Published: · Severity: WARNING · Category: Breaking

Ukraine Strikes Major Russian Kirishi Refinery, Large Fire Reported

Severity: WARNING
Detected: 2026-05-05T12:11:55.381Z

Summary

Ukrainian forces hit Russia’s Kirishi refinery and associated oil infrastructure, with multiple reports confirming fires and damage to key AVT units and an oil pumping station. Kirishi is among Russia’s top three refineries, processing roughly 20–21 mtpa, so any prolonged outage tightens Russian product exports and adds to the geopolitical risk premium in oil.

Details

Multiple Ukrainian and Russian sources report that Ukraine conducted overnight strikes on the Kirishi/Kirishinefteorgsintez refinery and the Kirishi oil pumping station in Russia’s Leningrad region. FIRMS satellite data indicates a large fire at the refinery, and Ukrainian SBU sources say three AVT (atmospheric-vacuum distillation) units were struck. Ukraine’s General Staff and the Unmanned Systems Forces have both confirmed the attack and resulting fire.

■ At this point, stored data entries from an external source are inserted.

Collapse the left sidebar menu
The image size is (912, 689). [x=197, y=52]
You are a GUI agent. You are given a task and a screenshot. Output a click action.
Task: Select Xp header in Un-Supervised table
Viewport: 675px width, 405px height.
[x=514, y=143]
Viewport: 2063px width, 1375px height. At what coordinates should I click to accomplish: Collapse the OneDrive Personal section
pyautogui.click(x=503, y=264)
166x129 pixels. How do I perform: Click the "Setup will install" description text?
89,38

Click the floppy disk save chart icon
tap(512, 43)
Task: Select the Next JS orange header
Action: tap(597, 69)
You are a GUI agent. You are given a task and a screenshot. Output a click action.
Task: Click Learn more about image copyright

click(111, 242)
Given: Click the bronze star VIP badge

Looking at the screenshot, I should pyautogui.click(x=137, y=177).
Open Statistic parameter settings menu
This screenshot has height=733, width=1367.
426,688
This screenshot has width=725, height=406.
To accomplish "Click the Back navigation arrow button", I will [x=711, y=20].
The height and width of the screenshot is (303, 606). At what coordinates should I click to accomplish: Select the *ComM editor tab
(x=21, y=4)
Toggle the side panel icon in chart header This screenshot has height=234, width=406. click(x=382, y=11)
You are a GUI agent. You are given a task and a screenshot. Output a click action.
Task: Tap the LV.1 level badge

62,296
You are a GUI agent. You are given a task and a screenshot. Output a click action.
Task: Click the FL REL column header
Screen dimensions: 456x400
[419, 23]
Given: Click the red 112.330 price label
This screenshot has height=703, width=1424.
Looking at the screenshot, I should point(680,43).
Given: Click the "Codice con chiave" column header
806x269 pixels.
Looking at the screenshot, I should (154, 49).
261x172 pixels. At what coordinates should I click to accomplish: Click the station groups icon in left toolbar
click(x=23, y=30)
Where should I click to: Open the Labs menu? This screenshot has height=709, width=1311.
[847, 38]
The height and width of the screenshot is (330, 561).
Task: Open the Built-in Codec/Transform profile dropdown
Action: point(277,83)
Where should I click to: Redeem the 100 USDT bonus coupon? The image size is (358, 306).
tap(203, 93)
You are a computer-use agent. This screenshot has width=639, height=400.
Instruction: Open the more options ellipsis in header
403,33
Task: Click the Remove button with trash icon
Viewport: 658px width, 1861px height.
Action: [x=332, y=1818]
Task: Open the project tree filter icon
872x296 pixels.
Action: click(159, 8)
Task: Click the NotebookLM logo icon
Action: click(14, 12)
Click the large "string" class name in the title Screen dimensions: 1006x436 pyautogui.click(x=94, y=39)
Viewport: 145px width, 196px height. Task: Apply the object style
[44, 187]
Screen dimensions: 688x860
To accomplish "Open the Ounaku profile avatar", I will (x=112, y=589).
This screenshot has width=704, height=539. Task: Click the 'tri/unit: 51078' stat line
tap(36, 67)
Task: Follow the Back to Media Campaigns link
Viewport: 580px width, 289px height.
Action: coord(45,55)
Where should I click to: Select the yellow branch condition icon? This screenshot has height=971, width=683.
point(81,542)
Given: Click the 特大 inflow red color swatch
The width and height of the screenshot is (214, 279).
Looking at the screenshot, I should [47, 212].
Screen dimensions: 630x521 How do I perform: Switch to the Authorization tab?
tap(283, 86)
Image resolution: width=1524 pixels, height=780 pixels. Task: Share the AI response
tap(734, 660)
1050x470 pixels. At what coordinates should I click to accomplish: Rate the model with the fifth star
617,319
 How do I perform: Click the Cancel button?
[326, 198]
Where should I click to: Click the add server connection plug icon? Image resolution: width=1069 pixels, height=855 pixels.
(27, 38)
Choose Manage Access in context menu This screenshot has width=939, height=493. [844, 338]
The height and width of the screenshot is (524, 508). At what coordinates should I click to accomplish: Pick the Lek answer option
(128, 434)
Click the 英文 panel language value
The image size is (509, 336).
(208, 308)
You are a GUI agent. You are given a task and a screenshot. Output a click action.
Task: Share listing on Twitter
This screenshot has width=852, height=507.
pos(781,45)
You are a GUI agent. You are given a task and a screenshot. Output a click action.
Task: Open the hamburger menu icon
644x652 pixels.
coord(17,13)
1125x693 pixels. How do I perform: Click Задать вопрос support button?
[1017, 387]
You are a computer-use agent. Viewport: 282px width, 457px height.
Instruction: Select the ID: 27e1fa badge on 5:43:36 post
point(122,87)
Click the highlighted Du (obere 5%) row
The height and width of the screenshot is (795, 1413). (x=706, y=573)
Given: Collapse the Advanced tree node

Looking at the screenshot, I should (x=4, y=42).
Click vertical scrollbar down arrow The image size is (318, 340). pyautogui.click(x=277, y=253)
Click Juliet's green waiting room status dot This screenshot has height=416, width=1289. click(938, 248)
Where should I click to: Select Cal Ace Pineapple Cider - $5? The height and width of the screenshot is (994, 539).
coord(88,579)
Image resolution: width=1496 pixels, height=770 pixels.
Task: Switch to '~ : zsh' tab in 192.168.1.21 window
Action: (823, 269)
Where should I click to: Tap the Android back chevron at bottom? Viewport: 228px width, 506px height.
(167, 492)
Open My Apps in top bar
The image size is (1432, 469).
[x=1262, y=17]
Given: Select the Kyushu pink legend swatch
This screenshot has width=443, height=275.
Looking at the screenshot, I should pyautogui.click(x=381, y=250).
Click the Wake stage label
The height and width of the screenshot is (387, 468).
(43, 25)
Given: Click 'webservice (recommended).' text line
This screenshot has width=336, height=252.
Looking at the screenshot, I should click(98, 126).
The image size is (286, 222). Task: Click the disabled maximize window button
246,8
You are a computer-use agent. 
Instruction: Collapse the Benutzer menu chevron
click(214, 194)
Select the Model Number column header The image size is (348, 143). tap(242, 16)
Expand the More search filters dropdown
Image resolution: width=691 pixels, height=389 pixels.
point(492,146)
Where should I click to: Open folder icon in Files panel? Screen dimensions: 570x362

Kirishi is one of Russia’s three largest refineries, with annual throughput of approximately 20–21 million tonnes of crude (c. 400–430 kb/d) and is an important supplier of gasoline, diesel and other products for the domestic northwest Russian market and exports via Baltic ports. If the reports of multiple AVT units hit are accurate, primary distillation capacity could be significantly impaired. Even a partial, short-lived outage (e.g., 25–50% for several weeks) would temporarily remove 100–200 kb/d of Russian product supply and/or force crude rerouting.

Market impact channels: (1) Supply-side: Russia has already lost chunks of refining capacity from earlier Ukrainian drone strikes; another hit on a top-three plant compounds these disruptions, supporting European diesel cracks and global refining margins. Baltic product exports (diesel, naphtha, fuel oil) could see further disruption, tightening the Atlantic Basin product balance. (2) Risk premium: The attack underscores Ukraine’s ability and willingness to repeatedly hit deep Russian energy infrastructure, reinforcing a structural geopolitical risk premium in crude and products.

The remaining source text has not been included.